White House Announces Year One Drug Policy Priorities

It’s been a busy few months in the world of addiction recovery advocacy. In April, the Biden administration laid out their first year priorities for recovery. The statement acknowledges the wide impact of the overdose and addiction epidemic, and how COVID-19 has exacerbated the effects. The White House designated addressing the epidemic as an urgent priority for Biden’s administration.

In March, the President signed into law the American Rescue Plan, which appropriated nearly $4 billion to enable the Substance Abuse and Mental Health Services Administration and the Health Resources and Services Administration to expand access to vital behavioral health services. The plan’s seven commitments are:

  • Expanding access to evidence-based treatment, including medication to support recovery from opioid use disorder. The administration also intends to complete the recommendations of the 2016 Mental Health and Substance Use Disorder Parity Task Force by lowering barriers to treatment and prescribed medication.
  • Advancing racial justice in the federal government’s approach to drug policy by identifying culturally competent, evidence-based practices for Black, Indigenous, and People of Color across the continuum of care that includes prevention, harm reduction, treatment, and recovery services.
  • Enhancing evidence-based harm reduction efforts by supporting syringe exchanges, distributing naloxone, and promoting harm reduction as a valid recovery path.
  • Supporting evidence-based prevention efforts to reduce youth substance use by using evidence-based approaches and identifying opportunities for the Drug-Free Communities Support Program to enhance culturally competent prevention programming.
  • Reducing the supply of illicit substances by working with other nations to curb domestic and international drug production, distribution, and sales.
  • Advancing recovery-ready workplaces and expanding the addiction workforce by lowering barriers to employment for people in recovery and offering vocational training.
  • Expanding access to recovery support services like recovery housing, including certification, payment models, evidence-based practice, and technical assistance.

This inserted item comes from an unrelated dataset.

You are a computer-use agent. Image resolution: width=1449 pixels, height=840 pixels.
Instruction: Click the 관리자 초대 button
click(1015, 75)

The administration plans to support building a sustainable network of partner organizations that can help people at any stage of their journey.

Finding solutions to the epidemic through a recovery lens, not a criminal justice lens, is innovative and will save lives. Emphasizing evidence-based whole-person care, including healthcare access, employment, mental health needs, and individual identity is crucial to helping Americans survive addiction. The $4 billion earmarked for these priorities show that this recovery bill is more than just words; it is an investment in recovery and a tangible commitment to our community to create meaningful change. The federal government is finally facing its longstanding challenges in ensuring equitable treatment in both health care and criminal justice systems. The White House’s statement is an important step forward in building trust with people and recovery and breaking the stigma that causes so few people to ask for the help they need.